**STATED EXERCISE 1**
Quote the risk factors text from "Our general partner is" to "general partner’s IDRs.".
**STATED EXERCISE 2**
Extract every line of the entries that contains the string "button".

**PAGE TEXT**
We are a holding company. We conduct our operations through our subsidiaries and depend on cash flow
from our subsidiaries to pay distributions to our unitholders and service our debt obligations.
We are a holding company. We conduct our operations through our subsidiaries. As a result, our cash flow
and ability to pay distributions to our unitholders and to service our debt is dependent upon the earnings of our
subsidiaries. In addition, we are dependent on the distribution of earnings, loans or other payments from our
subsidiaries to us. Any payment of dividends, distributions, loans or other payments from our subsidiaries to us
could be subject to statutory or contractual restrictions. Payments to us by our subsidiaries also will be contingent
upon the profitability of our subsidiaries. If we are unable to obtain funds from our subsidiaries we may not be
able to pay distributions to our unitholders or pay interest or principal on our debt securities when due.
Our general partner may cause us to borrow funds in order to make cash distributions, even where the
purpose or effect of the borrowing benefits the general partner or its affiliates.
Our general partner is a wholly-owned subsidiary of ETP, and ETP also owns 32.3 percent of our limited
partnership interests and all of our IDRs. Our general partner may cause us to borrow funds from affiliates of
ETP or from third parties in order to pay cash distributions to our unitholders and to our general partner,
including distributions with respect to our general partner’s IDRs.
Our general partner has a limited call right that may require our unitholders to sell their common units at an
undesirable time or price.
If at any time our general partner and its affiliates own more than 80 percent of the common units, our
general partner will have the right, but not the obligation, which it may assign to any of its affiliates or to us, to
acquire all, but not less than all, of the common units held by unaffiliated persons at a price not less than their
then-current market price. As a result, unitholders may be required to sell their common units at an undesirable
time or price, may not receive a return on the investment, and may incur a tax liability upon the sale.
We may issue additional common units without unitholder approval, which would dilute our unitholders’
ownership interests.
We may issue an unlimited number of common units or other limited partner interests, including limited
partner interests that rank senior to our common units, without the approval of our unitholders. The issuance of
additional common units, or other equity securities of equal or senior rank, will decrease the proportionate
ownership interest of existing unitholders and reduce the amount of cash available for distribution to our
common unitholders and may adversely affect the market price of our common units.

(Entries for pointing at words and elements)
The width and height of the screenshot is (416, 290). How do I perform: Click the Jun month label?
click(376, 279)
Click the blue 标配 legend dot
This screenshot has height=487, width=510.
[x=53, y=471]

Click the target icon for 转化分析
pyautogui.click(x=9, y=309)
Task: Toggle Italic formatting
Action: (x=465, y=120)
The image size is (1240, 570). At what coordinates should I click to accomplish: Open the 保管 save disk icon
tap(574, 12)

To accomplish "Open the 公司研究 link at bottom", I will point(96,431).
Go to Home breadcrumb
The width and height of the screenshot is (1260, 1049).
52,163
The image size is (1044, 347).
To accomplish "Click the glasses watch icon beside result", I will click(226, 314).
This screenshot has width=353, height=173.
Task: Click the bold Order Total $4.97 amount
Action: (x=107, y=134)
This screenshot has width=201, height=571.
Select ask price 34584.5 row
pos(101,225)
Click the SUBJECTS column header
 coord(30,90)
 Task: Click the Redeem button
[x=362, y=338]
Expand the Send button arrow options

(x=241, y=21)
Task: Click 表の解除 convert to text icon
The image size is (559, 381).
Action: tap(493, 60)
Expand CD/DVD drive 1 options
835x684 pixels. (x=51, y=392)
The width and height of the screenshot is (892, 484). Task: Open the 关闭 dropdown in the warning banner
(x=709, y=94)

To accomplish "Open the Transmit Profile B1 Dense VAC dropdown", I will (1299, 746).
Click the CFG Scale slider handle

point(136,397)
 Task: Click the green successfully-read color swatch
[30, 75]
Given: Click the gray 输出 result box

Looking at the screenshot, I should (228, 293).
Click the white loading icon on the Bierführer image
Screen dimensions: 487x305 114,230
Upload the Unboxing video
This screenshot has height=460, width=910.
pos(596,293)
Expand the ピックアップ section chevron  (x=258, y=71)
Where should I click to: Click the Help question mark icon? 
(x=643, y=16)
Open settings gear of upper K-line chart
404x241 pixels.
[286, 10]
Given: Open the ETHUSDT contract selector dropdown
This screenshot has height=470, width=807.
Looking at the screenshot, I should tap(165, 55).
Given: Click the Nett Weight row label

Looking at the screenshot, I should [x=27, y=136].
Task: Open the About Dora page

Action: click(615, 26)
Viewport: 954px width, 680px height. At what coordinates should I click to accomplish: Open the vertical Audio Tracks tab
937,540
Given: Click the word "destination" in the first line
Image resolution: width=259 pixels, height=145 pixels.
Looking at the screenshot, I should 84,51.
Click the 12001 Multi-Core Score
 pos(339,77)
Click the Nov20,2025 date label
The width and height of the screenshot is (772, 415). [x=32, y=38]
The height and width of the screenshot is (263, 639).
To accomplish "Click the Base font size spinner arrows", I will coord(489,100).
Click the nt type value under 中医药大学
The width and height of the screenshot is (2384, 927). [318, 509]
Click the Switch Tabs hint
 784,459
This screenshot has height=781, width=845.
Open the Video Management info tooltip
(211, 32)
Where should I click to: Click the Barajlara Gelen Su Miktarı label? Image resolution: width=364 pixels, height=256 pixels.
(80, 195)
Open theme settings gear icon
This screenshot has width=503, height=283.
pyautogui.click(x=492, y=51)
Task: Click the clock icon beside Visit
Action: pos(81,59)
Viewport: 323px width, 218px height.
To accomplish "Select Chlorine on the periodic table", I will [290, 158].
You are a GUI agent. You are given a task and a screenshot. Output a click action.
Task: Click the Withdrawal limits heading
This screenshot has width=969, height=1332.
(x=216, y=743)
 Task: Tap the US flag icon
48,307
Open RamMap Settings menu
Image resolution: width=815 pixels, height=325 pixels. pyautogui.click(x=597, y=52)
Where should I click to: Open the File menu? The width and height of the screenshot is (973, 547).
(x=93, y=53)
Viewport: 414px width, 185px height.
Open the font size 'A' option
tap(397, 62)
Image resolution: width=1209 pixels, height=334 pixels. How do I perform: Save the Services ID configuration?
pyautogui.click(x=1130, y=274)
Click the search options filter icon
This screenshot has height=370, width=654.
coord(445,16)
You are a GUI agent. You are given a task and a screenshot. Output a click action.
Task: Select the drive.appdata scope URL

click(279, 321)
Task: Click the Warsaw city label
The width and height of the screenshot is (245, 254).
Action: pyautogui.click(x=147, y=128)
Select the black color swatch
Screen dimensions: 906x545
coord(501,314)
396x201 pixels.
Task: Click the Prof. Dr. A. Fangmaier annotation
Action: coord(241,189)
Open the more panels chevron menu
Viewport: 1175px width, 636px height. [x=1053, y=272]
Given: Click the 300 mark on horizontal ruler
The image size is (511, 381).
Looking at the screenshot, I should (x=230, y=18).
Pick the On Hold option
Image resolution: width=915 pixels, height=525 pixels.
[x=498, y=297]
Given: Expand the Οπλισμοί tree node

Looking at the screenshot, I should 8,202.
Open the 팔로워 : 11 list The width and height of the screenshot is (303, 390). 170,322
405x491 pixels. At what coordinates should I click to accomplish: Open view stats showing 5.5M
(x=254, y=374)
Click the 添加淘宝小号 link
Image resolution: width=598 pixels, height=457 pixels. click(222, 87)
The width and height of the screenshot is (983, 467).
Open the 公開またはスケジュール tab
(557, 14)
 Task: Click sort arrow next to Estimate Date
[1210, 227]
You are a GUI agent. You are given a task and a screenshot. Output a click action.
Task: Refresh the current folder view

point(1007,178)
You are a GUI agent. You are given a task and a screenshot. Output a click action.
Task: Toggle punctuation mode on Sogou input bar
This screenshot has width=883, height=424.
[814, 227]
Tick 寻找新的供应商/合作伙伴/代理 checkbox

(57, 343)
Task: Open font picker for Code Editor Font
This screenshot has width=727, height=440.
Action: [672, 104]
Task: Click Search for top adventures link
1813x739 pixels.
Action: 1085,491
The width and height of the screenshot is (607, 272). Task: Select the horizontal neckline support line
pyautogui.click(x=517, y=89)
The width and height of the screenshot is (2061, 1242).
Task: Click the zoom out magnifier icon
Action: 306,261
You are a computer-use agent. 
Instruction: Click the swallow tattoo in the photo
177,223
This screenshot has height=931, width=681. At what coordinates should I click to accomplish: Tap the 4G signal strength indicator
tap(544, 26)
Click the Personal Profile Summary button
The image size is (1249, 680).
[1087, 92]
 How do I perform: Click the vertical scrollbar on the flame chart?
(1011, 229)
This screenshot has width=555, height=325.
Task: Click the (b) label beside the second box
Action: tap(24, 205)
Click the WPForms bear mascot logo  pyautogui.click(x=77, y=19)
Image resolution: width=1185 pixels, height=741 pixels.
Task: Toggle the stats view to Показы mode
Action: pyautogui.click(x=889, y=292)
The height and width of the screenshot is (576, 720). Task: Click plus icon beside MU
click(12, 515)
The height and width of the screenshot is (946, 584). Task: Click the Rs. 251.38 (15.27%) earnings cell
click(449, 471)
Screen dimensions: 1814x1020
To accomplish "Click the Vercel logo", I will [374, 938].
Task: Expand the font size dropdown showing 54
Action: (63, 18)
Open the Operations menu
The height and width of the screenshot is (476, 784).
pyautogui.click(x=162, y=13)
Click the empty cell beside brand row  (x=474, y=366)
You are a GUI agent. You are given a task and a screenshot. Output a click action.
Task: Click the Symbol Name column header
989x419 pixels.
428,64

**WRITTEN RESPONSE 1**
Our general partner is a wholly-owned subsidiary of ETP, and ETP also owns 32.3 percent of our limited
partnership interests and all of our IDRs. Our general partner may cause us to borrow funds from affiliates of
ETP or from third parties in order to pay cash distributions to our unitholders and to our general partner,
including distributions with respect to our general partner’s IDRs.

**WRITTEN RESPONSE 2**
 Task: Click the Redeem button
Expand the Send button arrow options
Click the Personal Profile Summary button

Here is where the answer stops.